Bahrain King Supports Dialogue, Iran Accused of Meddling
Two days after police used tear gas to disperse anti-government protesters in Manama, King Hamad bin Isa bin Salman Al-Khalifa called for a national dialogue to quell mounting tensions in the country. In an address to the National Assembly, al-Khalifa said there is a “national desire” to begin a “new phase to understand what the country is going through.” The King cited similar initiatives that had led to democratic reforms in the past, and he highlighted Bahrain’s Universal Periodic Review report at the UN Human Rights Council last month.
Meanwhile, five recently-jailed medics launched a hunger strike to protest their alleged torture and raise international awareness of their plight. The medics were convicted of “inciting hatred” and illegal assembly after treating anti-government protesters at the outset of the unrest in Bahrain last year. In an unrelated case, Amnesty International called for the release of two teachers recently charged and convicted of “attempting to overthrow the ruling system by force and inciting hatred of the regime.” Amnesty said it has “not seen any convincing evidence supporting such accusations, nor was there any such evidence presented at trial.” Sentencing for the teachers is scheduled for October 21.

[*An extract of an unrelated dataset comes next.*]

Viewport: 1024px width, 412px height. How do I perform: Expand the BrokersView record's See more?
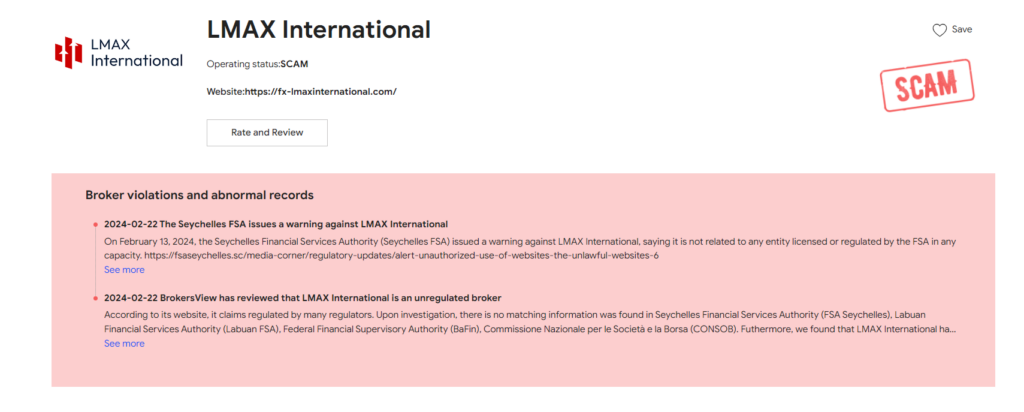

Bahrain accused Iran of “interference in Bahrain’s domestic affairs and…incitement through its media and contacts” after an Iranian official met with Shaikh Eisa Qasim, the head of the opposition al-Wefaq party. Qasim said the Iranian consul was following up on an official Bahraini request for help mediating “a solution to the political crisis,” but Bahraini Foreign Minister Shaikh Khalid Bin Ahmad al-Khalifa responded that “Bahrain did not request the mediation of anyone on Bahraini matters.” Bahrain’s foreign ministry undersecretary for regional affairs told Iran’s charge d’affaires that actions such as these “cause sedition and divisions and incite Bahrain’s sects against one another.”